Stored items
▼▼▼

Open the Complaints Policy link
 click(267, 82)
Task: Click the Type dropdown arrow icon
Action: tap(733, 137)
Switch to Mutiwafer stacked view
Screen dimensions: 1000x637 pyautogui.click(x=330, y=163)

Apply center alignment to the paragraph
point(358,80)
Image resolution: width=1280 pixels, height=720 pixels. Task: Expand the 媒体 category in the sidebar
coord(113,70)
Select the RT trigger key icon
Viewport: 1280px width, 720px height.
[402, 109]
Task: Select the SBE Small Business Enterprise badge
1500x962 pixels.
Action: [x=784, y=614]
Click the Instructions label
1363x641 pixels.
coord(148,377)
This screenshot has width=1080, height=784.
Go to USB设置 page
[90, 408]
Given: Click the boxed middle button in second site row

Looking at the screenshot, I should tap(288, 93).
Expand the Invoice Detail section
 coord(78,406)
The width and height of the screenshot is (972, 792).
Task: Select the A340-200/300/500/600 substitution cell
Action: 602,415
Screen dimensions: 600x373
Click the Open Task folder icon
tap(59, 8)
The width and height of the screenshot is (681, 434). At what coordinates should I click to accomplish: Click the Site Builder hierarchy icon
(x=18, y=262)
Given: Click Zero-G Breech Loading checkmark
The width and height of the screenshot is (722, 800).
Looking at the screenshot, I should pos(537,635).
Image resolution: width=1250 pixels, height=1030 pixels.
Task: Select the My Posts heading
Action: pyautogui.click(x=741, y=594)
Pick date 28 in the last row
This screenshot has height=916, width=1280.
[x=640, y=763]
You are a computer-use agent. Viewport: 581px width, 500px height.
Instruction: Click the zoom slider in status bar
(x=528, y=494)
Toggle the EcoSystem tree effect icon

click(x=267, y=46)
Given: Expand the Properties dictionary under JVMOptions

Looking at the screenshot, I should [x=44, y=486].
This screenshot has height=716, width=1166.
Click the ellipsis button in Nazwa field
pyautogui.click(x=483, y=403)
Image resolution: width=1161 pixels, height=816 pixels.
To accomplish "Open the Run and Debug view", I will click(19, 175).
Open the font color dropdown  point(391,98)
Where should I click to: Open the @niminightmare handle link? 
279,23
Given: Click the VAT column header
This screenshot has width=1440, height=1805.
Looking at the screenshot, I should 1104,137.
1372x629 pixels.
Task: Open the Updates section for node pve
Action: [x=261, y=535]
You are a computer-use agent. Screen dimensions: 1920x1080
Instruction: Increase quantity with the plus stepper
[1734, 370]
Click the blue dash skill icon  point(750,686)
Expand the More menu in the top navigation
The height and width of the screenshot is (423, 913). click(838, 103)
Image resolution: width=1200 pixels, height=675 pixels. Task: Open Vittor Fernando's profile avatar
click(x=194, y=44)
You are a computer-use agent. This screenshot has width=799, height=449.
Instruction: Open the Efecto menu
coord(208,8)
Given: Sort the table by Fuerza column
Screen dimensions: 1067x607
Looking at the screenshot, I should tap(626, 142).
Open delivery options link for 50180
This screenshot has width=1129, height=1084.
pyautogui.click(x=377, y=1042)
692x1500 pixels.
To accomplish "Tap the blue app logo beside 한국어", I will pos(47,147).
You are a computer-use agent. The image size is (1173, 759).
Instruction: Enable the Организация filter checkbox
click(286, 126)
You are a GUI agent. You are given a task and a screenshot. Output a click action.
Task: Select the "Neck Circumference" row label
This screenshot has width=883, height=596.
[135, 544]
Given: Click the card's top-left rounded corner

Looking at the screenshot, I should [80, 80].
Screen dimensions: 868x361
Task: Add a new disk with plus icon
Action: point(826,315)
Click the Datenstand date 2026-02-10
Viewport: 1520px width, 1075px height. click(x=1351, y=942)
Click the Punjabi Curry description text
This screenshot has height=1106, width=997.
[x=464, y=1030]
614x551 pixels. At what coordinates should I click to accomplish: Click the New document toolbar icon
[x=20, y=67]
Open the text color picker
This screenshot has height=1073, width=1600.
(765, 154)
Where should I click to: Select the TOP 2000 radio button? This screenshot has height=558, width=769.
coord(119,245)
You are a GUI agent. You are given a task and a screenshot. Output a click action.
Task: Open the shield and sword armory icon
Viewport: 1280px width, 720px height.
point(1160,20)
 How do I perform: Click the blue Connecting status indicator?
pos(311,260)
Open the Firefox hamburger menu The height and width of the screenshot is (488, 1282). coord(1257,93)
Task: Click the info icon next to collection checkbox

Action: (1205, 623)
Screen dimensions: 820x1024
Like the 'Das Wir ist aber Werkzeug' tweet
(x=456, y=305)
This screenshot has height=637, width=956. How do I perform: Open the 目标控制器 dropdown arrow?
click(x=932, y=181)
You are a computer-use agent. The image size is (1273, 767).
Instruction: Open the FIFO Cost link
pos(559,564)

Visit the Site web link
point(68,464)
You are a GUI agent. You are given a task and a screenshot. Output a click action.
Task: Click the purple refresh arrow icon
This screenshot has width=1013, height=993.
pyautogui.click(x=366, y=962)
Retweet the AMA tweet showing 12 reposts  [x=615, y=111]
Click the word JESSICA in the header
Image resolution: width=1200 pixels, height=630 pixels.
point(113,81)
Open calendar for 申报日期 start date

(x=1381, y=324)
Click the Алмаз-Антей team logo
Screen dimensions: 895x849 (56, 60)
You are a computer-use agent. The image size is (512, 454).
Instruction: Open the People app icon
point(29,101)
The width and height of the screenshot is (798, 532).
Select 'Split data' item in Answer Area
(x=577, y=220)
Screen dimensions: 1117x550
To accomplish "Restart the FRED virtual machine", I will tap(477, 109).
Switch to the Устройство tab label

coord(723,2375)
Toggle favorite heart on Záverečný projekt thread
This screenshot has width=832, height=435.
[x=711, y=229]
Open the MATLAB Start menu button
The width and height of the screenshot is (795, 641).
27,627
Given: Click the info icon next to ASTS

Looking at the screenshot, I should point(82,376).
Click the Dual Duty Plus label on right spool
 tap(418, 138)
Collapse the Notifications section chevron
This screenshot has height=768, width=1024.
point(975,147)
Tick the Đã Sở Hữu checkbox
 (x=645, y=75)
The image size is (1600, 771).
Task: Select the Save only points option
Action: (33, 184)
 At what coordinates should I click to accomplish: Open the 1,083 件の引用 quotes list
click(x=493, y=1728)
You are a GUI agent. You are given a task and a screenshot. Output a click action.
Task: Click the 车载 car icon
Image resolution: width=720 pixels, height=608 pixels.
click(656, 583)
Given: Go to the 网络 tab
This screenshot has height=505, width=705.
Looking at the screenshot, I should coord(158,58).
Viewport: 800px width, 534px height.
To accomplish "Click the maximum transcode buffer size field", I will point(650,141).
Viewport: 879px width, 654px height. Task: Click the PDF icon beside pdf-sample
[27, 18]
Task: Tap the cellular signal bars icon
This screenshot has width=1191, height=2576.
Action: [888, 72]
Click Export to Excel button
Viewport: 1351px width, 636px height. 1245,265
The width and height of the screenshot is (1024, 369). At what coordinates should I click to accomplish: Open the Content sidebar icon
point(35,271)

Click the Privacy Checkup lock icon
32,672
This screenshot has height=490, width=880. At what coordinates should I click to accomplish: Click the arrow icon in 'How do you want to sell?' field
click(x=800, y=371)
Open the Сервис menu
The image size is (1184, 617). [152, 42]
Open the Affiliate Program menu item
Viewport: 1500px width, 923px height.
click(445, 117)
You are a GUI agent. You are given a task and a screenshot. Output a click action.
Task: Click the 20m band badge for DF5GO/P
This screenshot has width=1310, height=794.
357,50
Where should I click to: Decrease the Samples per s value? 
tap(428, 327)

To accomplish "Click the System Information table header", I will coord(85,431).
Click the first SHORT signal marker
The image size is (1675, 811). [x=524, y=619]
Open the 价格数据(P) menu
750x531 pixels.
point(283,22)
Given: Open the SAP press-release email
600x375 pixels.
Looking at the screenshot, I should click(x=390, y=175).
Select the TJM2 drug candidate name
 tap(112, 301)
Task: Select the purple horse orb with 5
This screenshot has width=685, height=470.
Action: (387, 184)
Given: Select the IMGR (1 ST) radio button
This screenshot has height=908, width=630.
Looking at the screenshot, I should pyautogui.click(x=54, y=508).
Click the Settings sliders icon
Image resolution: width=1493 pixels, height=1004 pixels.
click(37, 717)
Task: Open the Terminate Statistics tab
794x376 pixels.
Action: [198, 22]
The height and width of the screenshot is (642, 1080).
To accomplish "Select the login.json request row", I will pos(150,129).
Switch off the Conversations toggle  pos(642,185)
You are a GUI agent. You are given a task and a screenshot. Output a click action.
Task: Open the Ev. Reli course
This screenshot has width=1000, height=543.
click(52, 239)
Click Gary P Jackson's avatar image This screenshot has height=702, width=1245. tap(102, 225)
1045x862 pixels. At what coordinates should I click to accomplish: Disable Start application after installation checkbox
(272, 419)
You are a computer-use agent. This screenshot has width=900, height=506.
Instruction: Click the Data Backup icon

▲▲▲

> [Task item]: After locating the line with "has width=799, height=449." above, return that line and every later line through the one with "Open delivery options link for 50180", word for word and with nothing else.

> [Your solution]:
You are a computer-use agent. This screenshot has width=799, height=449.
Instruction: Open the Efecto menu
coord(208,8)
Given: Sort the table by Fuerza column
Screen dimensions: 1067x607
Looking at the screenshot, I should tap(626, 142).
Open delivery options link for 50180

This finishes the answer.